begin Supplied records

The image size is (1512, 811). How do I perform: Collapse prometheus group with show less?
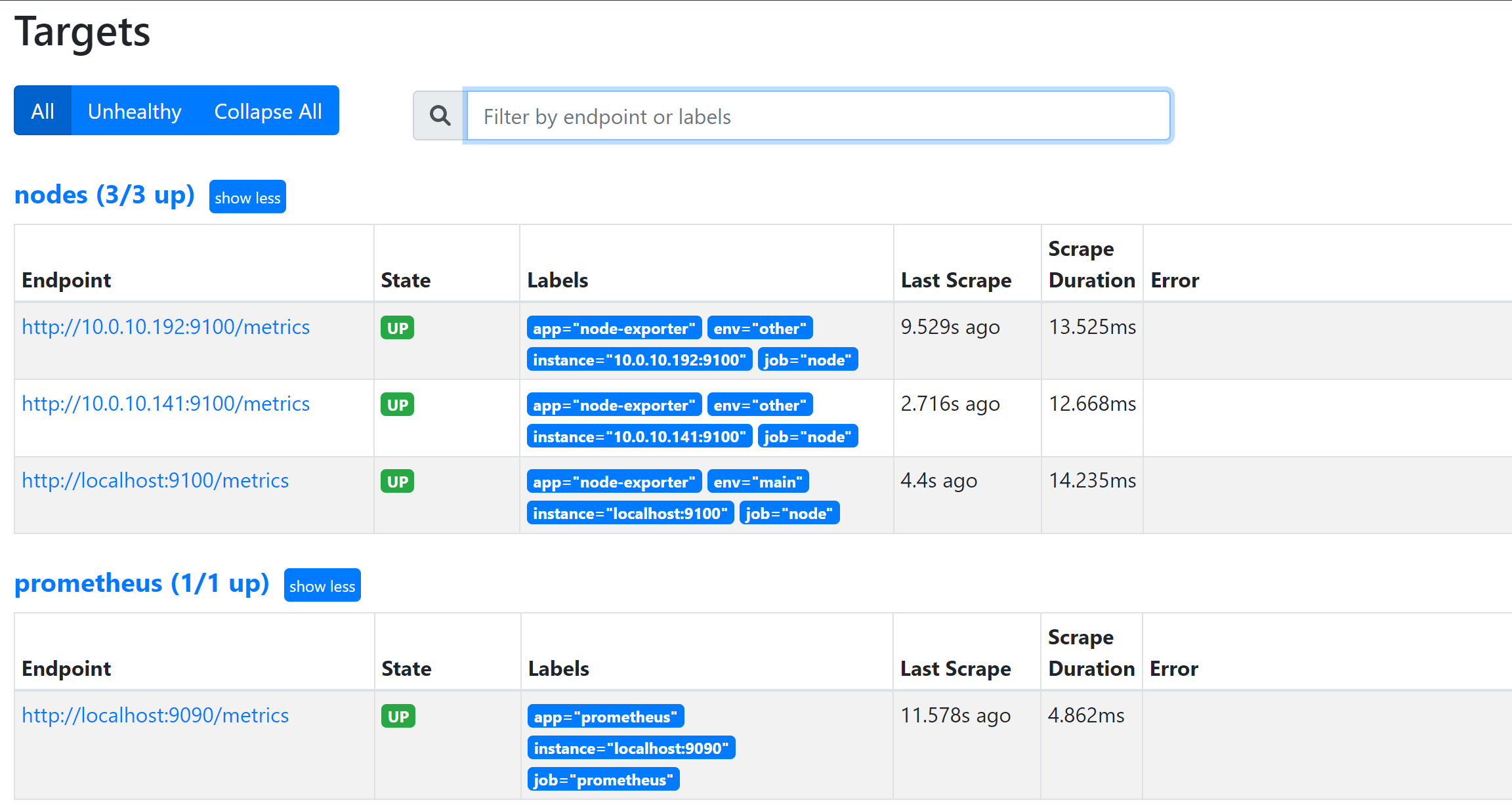(322, 585)
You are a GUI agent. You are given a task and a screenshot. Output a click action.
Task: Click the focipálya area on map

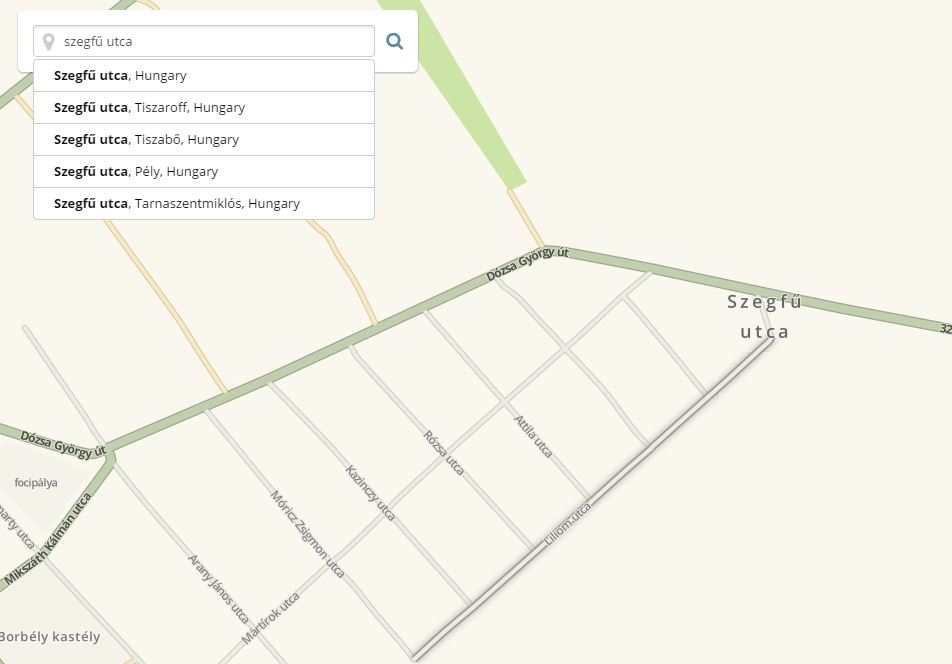pyautogui.click(x=36, y=483)
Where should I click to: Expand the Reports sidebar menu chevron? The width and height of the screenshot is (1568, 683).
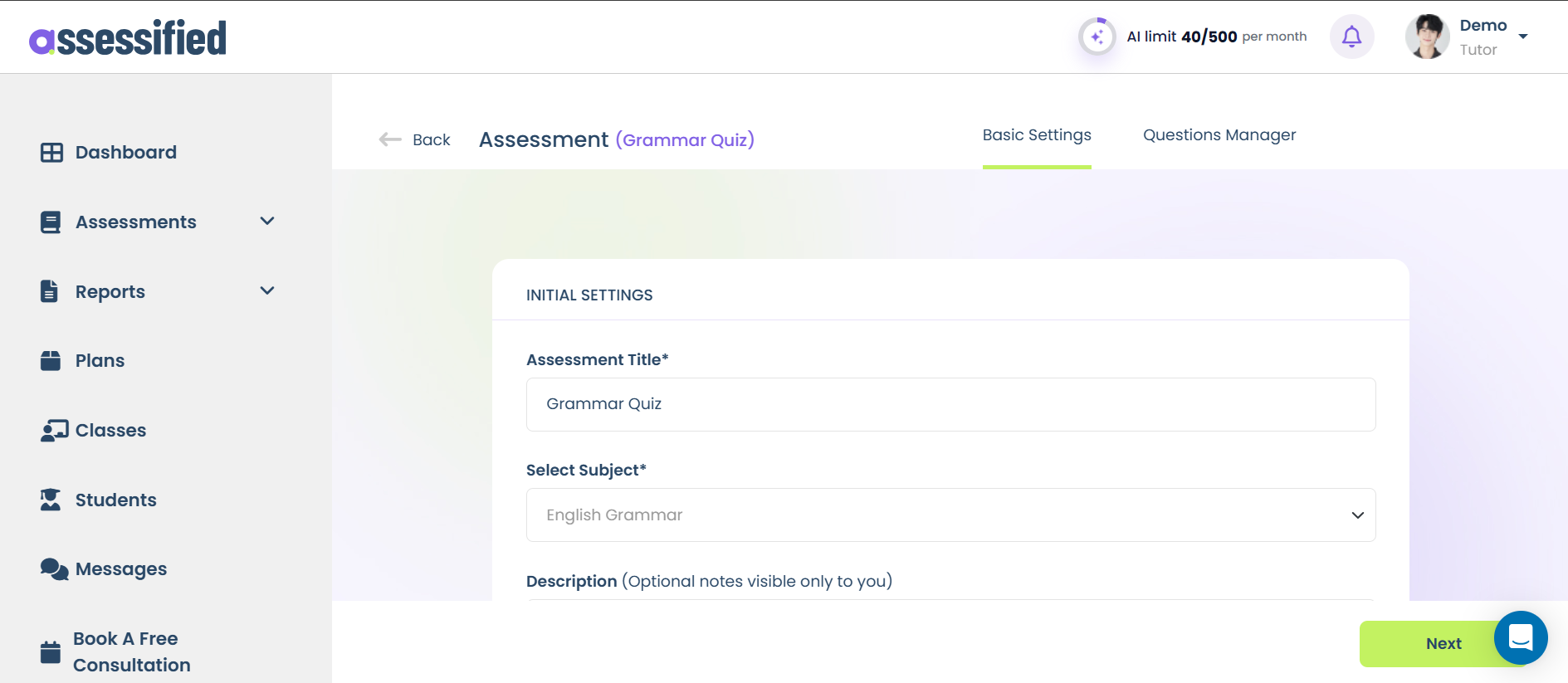click(x=267, y=291)

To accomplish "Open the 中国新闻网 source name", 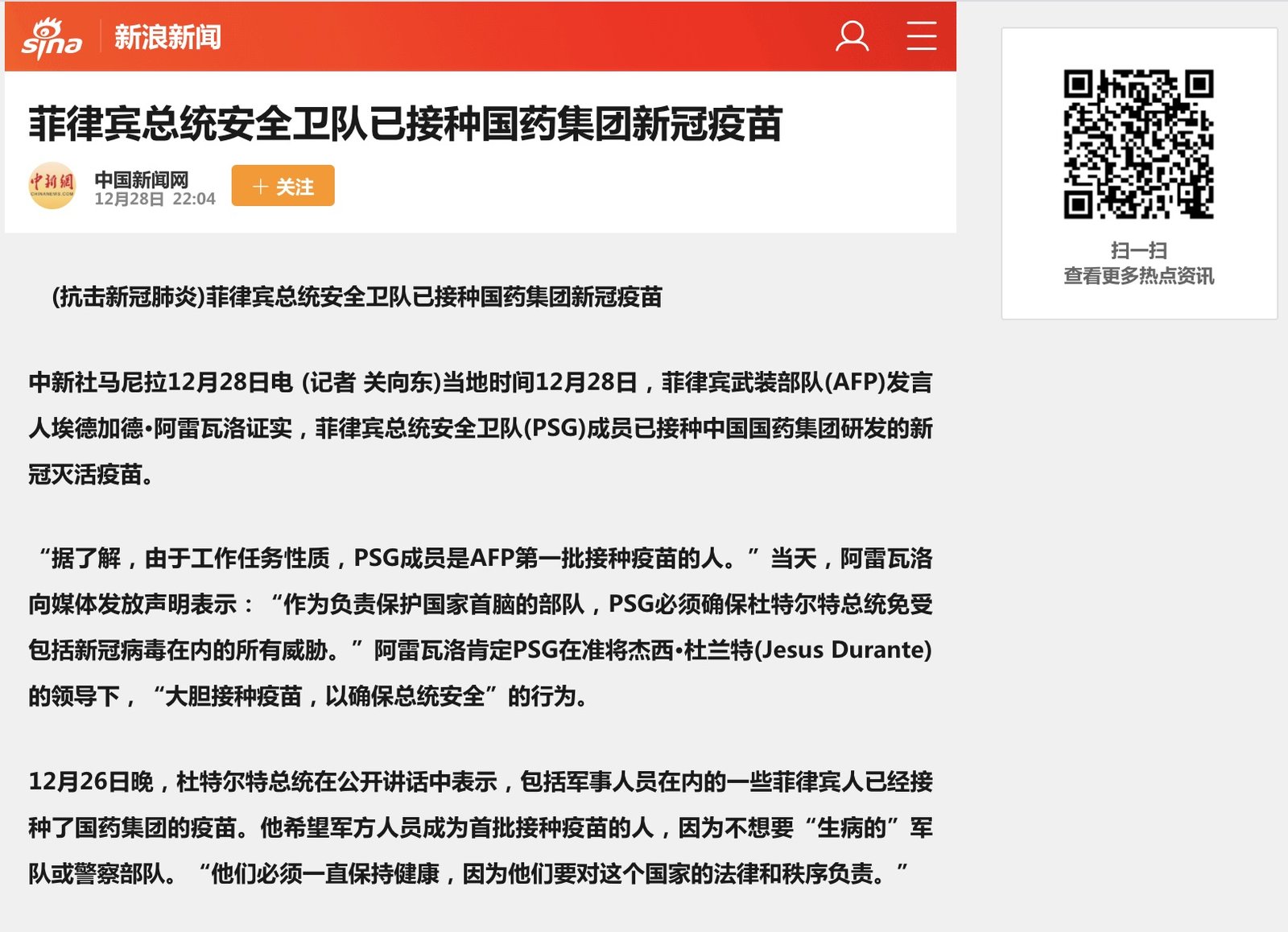I will coord(142,179).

end Supplied records

# Task to complete
Please count the lines above that contain the word "screenshot", with case counting, and give only that number.

# Full output
2